• **ACTIVITY**
Look through the listing and report every line that has "column" in it.

══ MATERIAL PROVIDED

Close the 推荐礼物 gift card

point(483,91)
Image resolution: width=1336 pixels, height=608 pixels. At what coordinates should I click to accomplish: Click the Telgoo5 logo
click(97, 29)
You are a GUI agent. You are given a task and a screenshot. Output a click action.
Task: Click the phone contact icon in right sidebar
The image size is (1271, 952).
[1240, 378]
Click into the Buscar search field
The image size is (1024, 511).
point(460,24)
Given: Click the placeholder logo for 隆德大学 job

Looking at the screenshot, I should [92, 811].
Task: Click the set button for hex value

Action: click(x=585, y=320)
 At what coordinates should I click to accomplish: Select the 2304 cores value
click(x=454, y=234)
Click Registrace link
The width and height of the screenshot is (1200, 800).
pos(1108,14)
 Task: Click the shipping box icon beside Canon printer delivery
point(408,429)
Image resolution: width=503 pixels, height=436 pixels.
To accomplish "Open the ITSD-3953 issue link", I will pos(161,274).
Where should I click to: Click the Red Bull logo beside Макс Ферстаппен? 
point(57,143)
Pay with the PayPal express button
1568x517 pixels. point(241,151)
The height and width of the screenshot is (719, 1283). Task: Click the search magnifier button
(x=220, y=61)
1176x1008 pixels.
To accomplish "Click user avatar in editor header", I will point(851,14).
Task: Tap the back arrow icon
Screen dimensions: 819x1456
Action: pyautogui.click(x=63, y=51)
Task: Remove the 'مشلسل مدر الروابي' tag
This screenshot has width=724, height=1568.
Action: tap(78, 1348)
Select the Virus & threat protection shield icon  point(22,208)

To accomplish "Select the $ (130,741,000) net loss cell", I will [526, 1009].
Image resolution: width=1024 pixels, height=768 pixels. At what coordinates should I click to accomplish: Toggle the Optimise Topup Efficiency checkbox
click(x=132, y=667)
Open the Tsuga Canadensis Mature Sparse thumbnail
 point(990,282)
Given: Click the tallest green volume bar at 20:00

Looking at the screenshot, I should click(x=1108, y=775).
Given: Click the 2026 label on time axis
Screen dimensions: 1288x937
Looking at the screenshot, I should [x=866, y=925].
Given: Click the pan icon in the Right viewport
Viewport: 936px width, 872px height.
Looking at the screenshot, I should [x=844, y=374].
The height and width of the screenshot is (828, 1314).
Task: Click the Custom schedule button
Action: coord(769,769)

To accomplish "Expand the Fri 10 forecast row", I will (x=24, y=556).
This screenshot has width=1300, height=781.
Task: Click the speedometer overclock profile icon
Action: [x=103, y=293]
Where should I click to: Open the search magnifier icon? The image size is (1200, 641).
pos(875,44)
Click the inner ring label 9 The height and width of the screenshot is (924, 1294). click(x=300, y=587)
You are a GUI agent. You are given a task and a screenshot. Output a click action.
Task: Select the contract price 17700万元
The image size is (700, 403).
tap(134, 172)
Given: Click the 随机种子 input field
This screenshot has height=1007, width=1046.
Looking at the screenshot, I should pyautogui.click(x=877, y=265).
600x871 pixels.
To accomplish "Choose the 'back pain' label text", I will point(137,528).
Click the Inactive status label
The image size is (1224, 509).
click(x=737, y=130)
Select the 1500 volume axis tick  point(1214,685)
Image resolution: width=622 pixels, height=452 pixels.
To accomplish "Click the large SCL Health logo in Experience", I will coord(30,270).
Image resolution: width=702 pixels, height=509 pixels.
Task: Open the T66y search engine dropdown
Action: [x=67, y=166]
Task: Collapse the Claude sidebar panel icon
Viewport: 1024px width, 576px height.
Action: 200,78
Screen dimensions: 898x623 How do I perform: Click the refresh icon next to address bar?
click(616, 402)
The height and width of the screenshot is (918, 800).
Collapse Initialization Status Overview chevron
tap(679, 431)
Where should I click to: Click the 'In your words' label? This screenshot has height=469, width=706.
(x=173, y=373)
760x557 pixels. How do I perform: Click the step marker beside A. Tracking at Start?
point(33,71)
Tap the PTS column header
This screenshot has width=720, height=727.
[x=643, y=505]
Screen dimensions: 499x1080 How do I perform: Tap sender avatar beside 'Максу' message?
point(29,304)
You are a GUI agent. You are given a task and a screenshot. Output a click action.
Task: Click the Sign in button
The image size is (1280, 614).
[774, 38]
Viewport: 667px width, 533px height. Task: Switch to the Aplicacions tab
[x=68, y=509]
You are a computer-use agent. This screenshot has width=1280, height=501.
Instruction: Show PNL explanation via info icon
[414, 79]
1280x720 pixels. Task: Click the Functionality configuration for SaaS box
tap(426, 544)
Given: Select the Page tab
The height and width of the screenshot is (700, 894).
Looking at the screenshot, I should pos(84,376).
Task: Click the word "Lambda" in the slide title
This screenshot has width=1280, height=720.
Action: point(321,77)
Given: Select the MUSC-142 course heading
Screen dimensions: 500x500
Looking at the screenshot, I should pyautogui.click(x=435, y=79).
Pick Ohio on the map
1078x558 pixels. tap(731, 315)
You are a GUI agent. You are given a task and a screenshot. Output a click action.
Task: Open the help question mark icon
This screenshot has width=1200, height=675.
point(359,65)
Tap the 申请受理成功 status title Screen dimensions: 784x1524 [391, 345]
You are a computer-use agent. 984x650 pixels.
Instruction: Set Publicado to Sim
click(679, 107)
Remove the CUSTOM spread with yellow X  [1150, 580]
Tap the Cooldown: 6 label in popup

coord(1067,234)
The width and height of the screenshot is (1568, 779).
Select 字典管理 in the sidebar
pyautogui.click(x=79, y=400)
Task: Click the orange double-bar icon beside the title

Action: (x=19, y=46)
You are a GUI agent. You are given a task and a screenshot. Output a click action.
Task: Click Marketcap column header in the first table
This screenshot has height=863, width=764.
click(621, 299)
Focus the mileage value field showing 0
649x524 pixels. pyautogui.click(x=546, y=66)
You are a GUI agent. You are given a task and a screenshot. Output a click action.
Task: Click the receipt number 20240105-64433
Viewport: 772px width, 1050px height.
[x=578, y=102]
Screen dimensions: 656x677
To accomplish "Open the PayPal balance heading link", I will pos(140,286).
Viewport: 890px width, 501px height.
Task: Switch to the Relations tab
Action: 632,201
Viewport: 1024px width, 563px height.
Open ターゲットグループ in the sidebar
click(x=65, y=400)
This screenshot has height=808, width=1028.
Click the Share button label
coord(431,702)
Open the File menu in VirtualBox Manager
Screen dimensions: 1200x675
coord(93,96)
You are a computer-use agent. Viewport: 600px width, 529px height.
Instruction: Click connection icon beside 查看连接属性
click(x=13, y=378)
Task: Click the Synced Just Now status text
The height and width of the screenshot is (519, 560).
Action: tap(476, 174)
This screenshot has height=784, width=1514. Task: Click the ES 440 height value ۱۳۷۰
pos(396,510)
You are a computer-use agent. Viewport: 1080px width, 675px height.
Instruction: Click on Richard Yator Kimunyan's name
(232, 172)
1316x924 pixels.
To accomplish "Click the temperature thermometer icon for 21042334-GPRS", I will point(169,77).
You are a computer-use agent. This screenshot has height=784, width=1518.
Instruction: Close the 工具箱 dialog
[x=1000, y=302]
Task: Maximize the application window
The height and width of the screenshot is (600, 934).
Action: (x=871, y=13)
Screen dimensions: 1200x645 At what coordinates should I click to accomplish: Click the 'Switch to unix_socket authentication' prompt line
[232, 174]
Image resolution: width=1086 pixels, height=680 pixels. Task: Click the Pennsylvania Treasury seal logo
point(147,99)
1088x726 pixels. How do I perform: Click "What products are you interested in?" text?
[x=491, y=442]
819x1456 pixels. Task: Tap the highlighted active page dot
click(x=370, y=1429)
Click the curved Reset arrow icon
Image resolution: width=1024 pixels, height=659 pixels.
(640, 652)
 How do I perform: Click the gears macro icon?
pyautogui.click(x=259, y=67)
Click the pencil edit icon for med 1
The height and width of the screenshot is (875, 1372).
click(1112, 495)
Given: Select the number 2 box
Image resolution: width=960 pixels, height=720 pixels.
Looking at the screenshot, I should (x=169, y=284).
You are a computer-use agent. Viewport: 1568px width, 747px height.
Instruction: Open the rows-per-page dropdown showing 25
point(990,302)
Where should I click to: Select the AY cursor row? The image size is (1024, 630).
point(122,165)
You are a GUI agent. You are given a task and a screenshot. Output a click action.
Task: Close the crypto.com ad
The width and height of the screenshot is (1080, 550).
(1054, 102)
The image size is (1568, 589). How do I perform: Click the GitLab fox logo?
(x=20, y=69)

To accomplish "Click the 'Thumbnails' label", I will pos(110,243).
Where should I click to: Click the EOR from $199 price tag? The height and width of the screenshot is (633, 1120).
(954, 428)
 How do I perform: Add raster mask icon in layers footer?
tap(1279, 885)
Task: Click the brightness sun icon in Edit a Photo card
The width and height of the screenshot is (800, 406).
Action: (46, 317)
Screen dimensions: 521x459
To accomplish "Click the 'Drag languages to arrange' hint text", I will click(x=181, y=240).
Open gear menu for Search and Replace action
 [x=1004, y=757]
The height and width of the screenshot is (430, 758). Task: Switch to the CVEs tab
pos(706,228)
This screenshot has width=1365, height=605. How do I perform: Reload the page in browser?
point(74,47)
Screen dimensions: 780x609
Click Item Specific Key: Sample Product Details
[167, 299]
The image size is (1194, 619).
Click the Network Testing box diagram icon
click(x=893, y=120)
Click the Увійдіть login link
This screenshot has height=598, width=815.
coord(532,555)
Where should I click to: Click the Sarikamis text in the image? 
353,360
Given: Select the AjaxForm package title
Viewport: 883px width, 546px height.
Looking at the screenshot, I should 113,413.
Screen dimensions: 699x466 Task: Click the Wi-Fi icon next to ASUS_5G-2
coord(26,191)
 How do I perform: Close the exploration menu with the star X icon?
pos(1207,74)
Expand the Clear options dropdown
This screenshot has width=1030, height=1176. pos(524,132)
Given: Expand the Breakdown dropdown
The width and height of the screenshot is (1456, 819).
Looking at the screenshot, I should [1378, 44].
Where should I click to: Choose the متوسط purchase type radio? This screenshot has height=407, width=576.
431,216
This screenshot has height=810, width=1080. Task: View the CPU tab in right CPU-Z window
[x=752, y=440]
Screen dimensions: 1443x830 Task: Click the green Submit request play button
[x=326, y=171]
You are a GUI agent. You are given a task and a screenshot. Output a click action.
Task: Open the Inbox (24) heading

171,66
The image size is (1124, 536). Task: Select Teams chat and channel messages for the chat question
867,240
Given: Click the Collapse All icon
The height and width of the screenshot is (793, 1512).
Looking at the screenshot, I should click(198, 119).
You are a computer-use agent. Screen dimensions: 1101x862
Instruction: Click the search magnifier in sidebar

════

• **EXERCISE SOLUTION**
Tap the PTS column header
Task: Click Marketcap column header in the first table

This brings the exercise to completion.